Afterward, customers are welcome to pick items from the refuge to make art on another day. On one wall hangs a happy face made of shards of plastic and wires. “People are like, ‘I feel so much better. I released everything.’” By appointment only. (wreckitftlaudy.com)

Flu Season: The Florida Department of Health is reminding all Floridians to get a flu shot. Last year’s record-breaking flu season resulted in 900,000 hospital visits and 80,000 deaths in the United States, according to the Centers for Disease Control and Prevention.

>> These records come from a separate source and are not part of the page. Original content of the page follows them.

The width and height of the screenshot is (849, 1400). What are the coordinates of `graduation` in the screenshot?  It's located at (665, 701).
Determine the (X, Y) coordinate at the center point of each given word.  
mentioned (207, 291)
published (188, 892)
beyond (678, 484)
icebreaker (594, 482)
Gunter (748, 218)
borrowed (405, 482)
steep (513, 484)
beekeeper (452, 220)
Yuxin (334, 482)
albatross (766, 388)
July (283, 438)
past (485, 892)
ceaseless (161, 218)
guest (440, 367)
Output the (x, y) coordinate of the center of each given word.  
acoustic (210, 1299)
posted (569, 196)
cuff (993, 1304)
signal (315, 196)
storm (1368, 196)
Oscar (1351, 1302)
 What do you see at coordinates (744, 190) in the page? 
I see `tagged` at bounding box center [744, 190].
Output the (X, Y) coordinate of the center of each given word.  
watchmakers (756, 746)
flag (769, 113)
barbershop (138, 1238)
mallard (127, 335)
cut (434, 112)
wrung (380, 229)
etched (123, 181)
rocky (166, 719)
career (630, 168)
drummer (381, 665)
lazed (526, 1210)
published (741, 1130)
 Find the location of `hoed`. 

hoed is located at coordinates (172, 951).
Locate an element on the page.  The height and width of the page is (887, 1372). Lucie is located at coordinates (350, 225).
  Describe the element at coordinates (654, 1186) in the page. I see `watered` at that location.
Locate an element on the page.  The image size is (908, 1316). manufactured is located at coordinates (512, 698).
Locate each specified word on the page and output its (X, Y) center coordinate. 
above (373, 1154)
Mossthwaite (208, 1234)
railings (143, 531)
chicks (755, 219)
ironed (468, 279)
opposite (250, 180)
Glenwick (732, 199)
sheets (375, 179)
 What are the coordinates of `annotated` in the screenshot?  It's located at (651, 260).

Expanded Health Care in Weston: Cleveland Clinic Florida has added a $232 million, five-story, 221,000-square-foot addition to the Weston campus to increase capacity by 50 percent. The emergency services department will be able to accommodate more than 70,000 patients a year. “We deliver rapid, expert care for patients experiencing all manner of medical emergencies, including stroke, heart attack and sepsis. This expansion allows us to save more lives and preserve quality of life for more patients,” says physician James Roach, chairman of Cleveland Clinic Florida’s emergency services department. U.S. News & World Report has ranked Cleveland Clinic Florida the No. 1 hospital in the Miami-Fort Lauderdale area.